Danach ging es zum eigentlich spannenden Teil des Tages … der Einreise in die USA. Man hat ja im Vorfeld viele Geschichten dazu gehört, manche davon fürchterlich, dazu kam auch noch der 11. September. Nun, hier hat sich zunächst wieder unser Business Ticket bezahlt gemacht, denn die BC-Kunden dürfen als erste das Flugzeug verlassen und bekommen auch als erste ihr Gepäck (Priority Label). So waren wir relativ schnell am ersten „Checkpoint“. Nach etwa 20 Minuten, als die Economy mehrerer angekommener Flieger dann fertig off-geboardet war, standen hinter uns bestimmt 1.000 Leute. Wir hingegen waren recht weit vorn und haben etwa 30 Minuten darauf gewartet, erstmal zum Gepäck vorgelassen zu werden.

Dazu muss man dann alle Fingerabdrücke abgeben, es wird ein Lichtbild gemacht und es müssen Pass, sowie Zollformular, auf dem man bestätigt dass man z.B. keine fremden Arten oder große Bargeldmengen einführt, vorgelegt werden. Außerdem werden einige Angaben zum Aufenthalt wie Zweck und Dauer verlangt. Der Beamte von der „Customs and Border Protection“ war jetzt nicht zwingend freundlich aber professionell und fair. Der Vorgang an sich ist unangenehm weil man natürlich präventiv wie ein Verbrecher behandelt wird aber hätte ingesamt schlimmer sein können. Da es strengstens Verboten ist davon Fotos o.ä. zu machen gibt es leider auch keine :).
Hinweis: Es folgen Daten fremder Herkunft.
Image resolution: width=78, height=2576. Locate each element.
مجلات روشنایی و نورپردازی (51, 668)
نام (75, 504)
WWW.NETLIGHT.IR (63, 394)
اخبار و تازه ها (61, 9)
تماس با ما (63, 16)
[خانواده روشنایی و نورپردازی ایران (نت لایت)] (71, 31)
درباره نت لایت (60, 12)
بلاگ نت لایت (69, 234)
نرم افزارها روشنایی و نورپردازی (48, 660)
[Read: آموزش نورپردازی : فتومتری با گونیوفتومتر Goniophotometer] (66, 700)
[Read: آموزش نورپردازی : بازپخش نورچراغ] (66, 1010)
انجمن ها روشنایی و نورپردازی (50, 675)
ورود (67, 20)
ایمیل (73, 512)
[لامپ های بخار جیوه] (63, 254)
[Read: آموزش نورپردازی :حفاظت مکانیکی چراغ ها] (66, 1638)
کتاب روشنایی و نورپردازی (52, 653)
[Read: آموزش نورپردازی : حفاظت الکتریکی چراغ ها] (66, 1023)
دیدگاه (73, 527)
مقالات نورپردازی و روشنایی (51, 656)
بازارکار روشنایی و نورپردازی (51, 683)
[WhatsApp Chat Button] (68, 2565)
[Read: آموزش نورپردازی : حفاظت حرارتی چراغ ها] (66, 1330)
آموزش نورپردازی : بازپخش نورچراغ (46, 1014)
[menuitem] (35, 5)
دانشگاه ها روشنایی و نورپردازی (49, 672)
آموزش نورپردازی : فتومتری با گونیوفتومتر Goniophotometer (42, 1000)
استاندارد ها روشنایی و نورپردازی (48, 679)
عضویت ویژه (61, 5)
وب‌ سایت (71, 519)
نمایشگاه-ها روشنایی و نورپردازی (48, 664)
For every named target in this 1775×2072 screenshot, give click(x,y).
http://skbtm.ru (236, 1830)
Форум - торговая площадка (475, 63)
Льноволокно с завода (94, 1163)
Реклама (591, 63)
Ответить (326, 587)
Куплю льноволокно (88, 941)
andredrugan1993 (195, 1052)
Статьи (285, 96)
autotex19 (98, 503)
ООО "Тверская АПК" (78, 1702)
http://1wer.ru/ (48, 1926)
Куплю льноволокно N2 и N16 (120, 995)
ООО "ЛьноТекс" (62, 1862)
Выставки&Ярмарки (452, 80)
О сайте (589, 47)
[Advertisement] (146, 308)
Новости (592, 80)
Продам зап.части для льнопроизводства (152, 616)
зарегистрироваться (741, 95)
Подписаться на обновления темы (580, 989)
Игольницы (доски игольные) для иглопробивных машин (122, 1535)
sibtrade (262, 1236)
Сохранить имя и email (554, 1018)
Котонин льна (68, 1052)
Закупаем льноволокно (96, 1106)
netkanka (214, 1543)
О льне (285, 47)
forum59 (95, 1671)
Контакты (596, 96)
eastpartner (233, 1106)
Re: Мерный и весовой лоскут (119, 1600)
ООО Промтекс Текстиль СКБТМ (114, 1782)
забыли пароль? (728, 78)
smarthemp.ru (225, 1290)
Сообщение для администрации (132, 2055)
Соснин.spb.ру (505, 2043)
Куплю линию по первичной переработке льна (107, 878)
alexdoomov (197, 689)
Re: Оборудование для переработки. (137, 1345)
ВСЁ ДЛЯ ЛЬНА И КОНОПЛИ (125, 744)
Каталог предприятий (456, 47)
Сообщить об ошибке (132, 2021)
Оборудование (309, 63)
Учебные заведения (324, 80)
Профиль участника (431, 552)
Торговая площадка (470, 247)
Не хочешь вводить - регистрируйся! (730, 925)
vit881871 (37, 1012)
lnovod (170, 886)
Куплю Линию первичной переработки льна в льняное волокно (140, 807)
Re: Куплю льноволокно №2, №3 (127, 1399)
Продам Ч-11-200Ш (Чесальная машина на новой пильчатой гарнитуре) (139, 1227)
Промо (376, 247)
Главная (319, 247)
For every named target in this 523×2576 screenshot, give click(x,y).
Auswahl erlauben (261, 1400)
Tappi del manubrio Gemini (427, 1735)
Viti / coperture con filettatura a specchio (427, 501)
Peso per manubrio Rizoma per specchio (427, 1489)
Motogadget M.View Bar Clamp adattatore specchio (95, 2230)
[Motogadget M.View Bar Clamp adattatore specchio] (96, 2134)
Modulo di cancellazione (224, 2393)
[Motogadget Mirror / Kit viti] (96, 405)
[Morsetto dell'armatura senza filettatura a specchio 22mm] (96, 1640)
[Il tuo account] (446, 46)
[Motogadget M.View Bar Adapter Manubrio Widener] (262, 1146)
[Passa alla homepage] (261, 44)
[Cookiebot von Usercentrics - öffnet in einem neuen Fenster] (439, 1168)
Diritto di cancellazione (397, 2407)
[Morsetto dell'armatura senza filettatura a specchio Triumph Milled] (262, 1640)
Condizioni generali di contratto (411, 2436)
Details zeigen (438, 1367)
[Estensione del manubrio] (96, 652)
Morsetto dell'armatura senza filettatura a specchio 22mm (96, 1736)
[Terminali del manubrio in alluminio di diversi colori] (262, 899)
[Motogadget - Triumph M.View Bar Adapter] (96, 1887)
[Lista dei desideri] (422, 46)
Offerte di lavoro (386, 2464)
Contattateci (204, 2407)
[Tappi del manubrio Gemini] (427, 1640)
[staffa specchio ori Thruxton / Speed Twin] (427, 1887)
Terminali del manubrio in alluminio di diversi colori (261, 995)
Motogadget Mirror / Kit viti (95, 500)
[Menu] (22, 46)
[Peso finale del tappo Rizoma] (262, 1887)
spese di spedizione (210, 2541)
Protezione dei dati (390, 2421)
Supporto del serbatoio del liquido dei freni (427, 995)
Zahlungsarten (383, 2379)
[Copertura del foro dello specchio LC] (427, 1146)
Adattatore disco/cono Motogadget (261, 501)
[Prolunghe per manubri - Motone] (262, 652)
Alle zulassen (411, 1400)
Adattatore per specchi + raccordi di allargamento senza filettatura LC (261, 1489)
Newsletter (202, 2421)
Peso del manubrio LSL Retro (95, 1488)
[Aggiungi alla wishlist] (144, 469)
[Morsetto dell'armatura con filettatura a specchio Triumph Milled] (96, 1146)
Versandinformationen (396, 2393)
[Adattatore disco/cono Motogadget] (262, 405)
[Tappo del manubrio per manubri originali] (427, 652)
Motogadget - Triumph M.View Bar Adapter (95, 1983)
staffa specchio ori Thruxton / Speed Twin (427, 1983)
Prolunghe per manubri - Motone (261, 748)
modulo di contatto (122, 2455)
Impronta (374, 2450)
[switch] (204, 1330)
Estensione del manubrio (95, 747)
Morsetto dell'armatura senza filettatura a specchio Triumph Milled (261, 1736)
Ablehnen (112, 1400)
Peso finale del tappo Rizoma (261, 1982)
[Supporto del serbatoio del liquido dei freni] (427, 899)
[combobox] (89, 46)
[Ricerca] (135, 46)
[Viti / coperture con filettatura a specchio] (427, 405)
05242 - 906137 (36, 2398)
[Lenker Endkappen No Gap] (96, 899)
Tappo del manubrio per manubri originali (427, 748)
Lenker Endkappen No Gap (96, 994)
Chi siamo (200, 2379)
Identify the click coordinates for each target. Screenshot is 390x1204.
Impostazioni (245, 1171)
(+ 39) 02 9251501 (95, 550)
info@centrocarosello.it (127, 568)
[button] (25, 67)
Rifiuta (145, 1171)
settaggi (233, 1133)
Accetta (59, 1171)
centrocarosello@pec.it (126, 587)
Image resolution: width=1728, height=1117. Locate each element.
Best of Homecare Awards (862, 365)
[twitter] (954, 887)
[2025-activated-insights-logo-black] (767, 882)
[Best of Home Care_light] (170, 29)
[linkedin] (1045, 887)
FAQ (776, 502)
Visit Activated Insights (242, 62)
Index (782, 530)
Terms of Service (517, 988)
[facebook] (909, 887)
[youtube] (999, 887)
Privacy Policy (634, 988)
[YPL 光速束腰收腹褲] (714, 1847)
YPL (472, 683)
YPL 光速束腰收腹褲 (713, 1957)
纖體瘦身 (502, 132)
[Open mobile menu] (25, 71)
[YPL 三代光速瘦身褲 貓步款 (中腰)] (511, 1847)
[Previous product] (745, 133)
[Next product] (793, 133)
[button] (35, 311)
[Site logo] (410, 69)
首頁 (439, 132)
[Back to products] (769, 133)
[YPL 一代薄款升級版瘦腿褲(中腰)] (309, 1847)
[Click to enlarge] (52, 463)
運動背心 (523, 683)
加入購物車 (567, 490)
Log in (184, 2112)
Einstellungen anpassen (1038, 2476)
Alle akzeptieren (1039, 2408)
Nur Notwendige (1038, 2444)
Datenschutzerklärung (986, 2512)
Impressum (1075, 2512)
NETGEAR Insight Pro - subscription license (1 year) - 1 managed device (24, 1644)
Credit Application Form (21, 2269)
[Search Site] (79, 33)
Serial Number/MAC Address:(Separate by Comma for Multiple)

Dann ging es zur Gepäckausgabe die Dank Business-Priority Label instant funktionierte und damit durch die Zollkontrolle, ähnlich wie man es hier in Europa kennt. Da wurden Stichprobenartig Leute kontrolliert, wir waren zum Glück nicht dabei.

Damit hatten wir es geschafft! Nach einem 12 Stunden Flug und ca. einer Stunde „Immigration“ haben wir endlich US-amerikanischen Boden getreten und kalifornische Luft geschnuppert :). Davon handelt dann aber eine andere Geschichte weil ich vor ca. 46 Stunden das letzte mal in einem ordentlichen Bett erholsam geschlafen habe und mir für noch einen Artikel die Energie fehlt. Ich reiche ihn aber gerne morgen früh, d.h. heißt für euch dann am späteren Abend, nach. Hier ist es jetzt kurz nach 23 Uhr und somit eine gute Zeit den Matrazenhorchdienst anzutreten … in Europa wäre es jetzt die zweite durchgemachte Nacht in folge … auf geht’s, ab geht’s drei Tage … ach ne lass mal :).

Gute Nacht an mich und meine Mitstreiter und ein fröhliches guten Morgen ans andere Ende der Welt ;).